Die Demokraten des Herausforderers Joe Biden sehen damit Befürchtungen bestätigt, dass Trump das Weisse Haus nicht kampflos aufgeben wird - unabhängig vom Ausgang der Wahl. Hier ein Überblick darüber, wie die Wahl letztlich abseits der Urnen Gerichte und Parlamente beschäftigen könnte.

RECHTSWEG

In einigen über die Jahre von wechselnden Mehrheiten gekennzeichneten Bundesstaaten - den sogenannten Swing States - ist ein knapper Wahlausgang absehbar. Die Lage ist in Corona-Zeiten komplizierter, da sich in manchen Staaten das Auszählen der Briefwahlstimmen hinziehen dürfte. Die Möglichkeit der Briefwahl wurde laut Umfragen allerdings überdurchschnittlich oft von Anhängern Bidens genutzt. Ein knapper Wahlausgang könnte so Gerichte beschäftigen, die über die Zählung und Wertung von Stimmen entscheiden müssten.

Auch der Oberste Gerichtshof könnte letztlich eingeschaltet werden - so wie im Jahr 2000, als es um die Auszählung im Swing State Florida ging. Die Obersten Richter stoppten letztlich die Auszählung. Der Republikaner George W. Bush gewann mit gerade einmal 537 Stimmen Vorsprung den Bundesstaat vor seinem demokratischen Herausforderer Al Gore. Am Obersten Gericht hat Trump mit der jüngsten Ernennung von Amy Coney Barrett de facto eine klare Mehrheit konservativ ausgerichteter Top-Juristen geschaffen.

WAHLLEUTE-GREMIUM

Der US-Präsident wird nicht direkt gewählt, sondern über ein Gremium von Wahlleuten - dem sogenannten Electoral College. Der Gewinner muss mindestens 270 Stimmen in diesem 538-köpfigen Gremium zustandebringe, das sich am 14. Dezember trifft. Danach kommen die beiden Häuser des US-Kongresses zusammen, um die Stimmen auszuzählen und den Sieger bekanntzugeben. Dies ist normalerweise Formsache, doch könnte es diesmal anders sein. Denn die Gouverneure der Bundesstaaten müssen die Wahl-Ergebnisse ihrer Bundesstaaten bestätigen und dem Kongress melden.

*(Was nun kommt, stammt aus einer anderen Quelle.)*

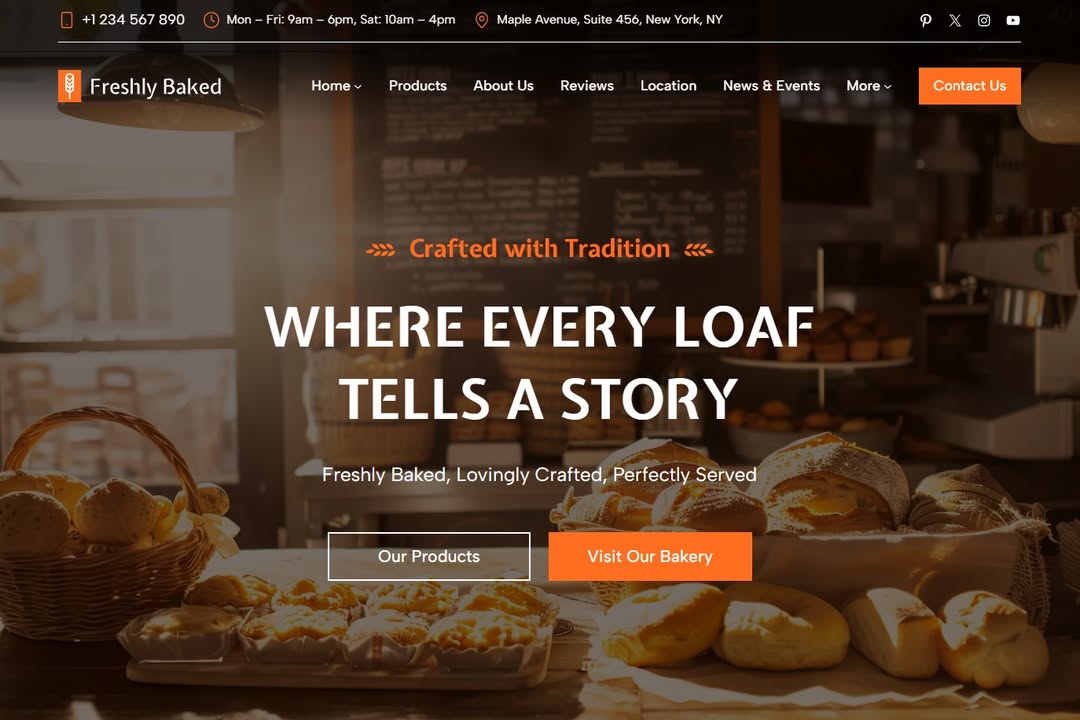This screenshot has height=720, width=1080.
Task: Expand the Home menu chevron
Action: tap(357, 87)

In einigen Bundesstaaten könnte es wegen des schwelenden Streits über den Wahlausgang aber dazu kommen, dass die jeweiligen Parlamente andere Zahlen als der Gouverneur melden: Pennsylvania, Michigan, Wisconsin and North Carolina haben demokratische Gouverneure, die Republikaner stellen allerdings die Mehrheiten in den Parlamenten dieser Bundesstaaten. Rechtsexperten sind sich uneins, ob in diesem Fall die Zahlen des Gouverneurs ausschlaggebend sein sollten, oder der Kongress die Stimmen nicht berücksichtigen sollte. Letztlich könnten auch solche Streitfragen und sich daraus ergebende weitere Fragen und Schwierigkeiten vor dem Obersten Gericht landen.

KONGRESS ENTSCHEIDET

Falls keiner der Kandidaten die erforderliche Mehrheit im Wahlleute-Gremium zustande bringt, muss laut dem 12. Verfassungszusatz der Kongress die Wahl entscheiden. Dies könnte bei einem Patt von 269 zu 269 Wahlleute-Stimmen der Fall sein. Dann obliegt es dem Repräsentantenhaus, den Präsidenten zu wählen. Der Senat bestimmt dann den Vizepräsidenten.